▸ Task goal
In the passage on the two-stroke engine, what opens the reed valve? Please answer in one sentence.

▸ Document segment
---------------
Passage One Two-stroke Engine
We are familiar with two types of engines found in nearly every car and truck on the road today. They are gasoline and diesel engines. Both are classified as four-stroke reciprocating internal combustion engines and two-stroke engines. The two-stroke engines are commonly found in lower power applications such as jet skis. The two-stroke engines have three important advantages over four-stroke engines as follows:
* Two-stroke engines do not have valve, which simplifies their construction and lowers their weight.
* Two-stroke engines fire once every revolution, while four-stroke engines fire once every other revolution. This gives two-stroke engines a signification power boost.
* Two-stroke engines can work in any orientation. A standard four-stroke engine may have problem with oil flow unless it is upright, and solving this problem can add complexity to the engine.
These advantages make two-stroke engines lighter, simpler and less expensive to manufacture. Two-stroke engines also have the potential to pack about twice the power into the same space because there are twice as many power strokes per revolution. The combustion of light weight and twice the power gives two-stroke engines a great power-to-weight ratio compared to many four-stroke engine designs.
Start with the point where the spark plugs fire. Fuel and air in the cylinder have been compressed when the spark plugs fire the mixture. The resulting explosion drives the piston downward. Note that as the piston moves downward, it is compressing the air fuel mixture in the crankcase. As the piston approaches the bottom of its stroke, the exhaust port is uncovered. The pressure in the cylinder drives most of the exhaust gases out of cylinder. As the piston finally bottoms out, the intake port is uncovered. The pistons movement has pressurized the mixture in the crankcase, so it rushes into the cylinder, displacing the remaining exhaust gases and filling the cylinder with a fresh charge of fuel. Note that in many two-stroke engines which use a cross-flow design, the piston is shaped so that the incoming fuel mixture doesnt simply flow right over the top of the piston and out the exhaust port. Now the momentum in the crankshaft starts driving the piston back toward the spark plug for the compression stroke. As the air fuel mixture in the piston is compressed, a vacuum is created in the crankcase. This vacuum opens the reed valve and sucks air-fuel mixture from the carburetor.
Once the piston moves up to the end of the compression stroke, the spark plug fires again to repeat the cycle. Its called a two-stroke engine because there is a compression stroke and then a combustion stroke. In a four-stroke engine, there are separate intake, compression, combustion and exhaust strokes. You can see that the piston is really doing the following different things in a two-stroke engine:
1. On one side of the piston is the combustion chamber, where the piston is compressing the air fuel mixture and capturing the energy released by the ignition of the fuel.
2. On the other side of the piston is the crankcase, where the piston is creating a vacuum to suck in air fuel from the carburetor through the reed valve and then pressurize the crankcase so that air fuel is forced into the combustion chamber.
---------------
▸ Dataset content
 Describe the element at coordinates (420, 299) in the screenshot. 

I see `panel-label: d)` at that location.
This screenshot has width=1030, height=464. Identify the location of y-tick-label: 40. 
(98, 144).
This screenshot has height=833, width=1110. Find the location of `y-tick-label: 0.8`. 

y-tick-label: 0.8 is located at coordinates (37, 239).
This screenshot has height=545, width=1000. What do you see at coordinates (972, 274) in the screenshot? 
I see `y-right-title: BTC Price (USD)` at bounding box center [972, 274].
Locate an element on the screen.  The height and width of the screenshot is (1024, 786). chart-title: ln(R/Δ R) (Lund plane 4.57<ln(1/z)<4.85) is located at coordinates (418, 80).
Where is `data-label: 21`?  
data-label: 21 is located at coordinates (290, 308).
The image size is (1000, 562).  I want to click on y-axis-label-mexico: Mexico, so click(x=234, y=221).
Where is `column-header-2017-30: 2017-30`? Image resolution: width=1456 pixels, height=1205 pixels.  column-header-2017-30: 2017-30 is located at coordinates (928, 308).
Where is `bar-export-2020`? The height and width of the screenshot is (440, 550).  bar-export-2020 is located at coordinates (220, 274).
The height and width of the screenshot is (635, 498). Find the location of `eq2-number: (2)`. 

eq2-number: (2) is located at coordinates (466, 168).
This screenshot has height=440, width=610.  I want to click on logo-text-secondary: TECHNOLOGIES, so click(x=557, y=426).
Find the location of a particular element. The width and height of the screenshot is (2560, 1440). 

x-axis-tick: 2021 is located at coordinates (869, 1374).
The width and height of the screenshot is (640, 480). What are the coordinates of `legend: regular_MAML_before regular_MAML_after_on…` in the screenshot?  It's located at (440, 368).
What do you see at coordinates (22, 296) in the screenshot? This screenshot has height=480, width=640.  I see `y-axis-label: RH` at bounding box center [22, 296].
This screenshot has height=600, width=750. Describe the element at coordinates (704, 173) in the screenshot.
---------------
▸ Output for this exercise
The vacuum created in the crankcase while the piston compresses the air-fuel mixture opens the reed valve.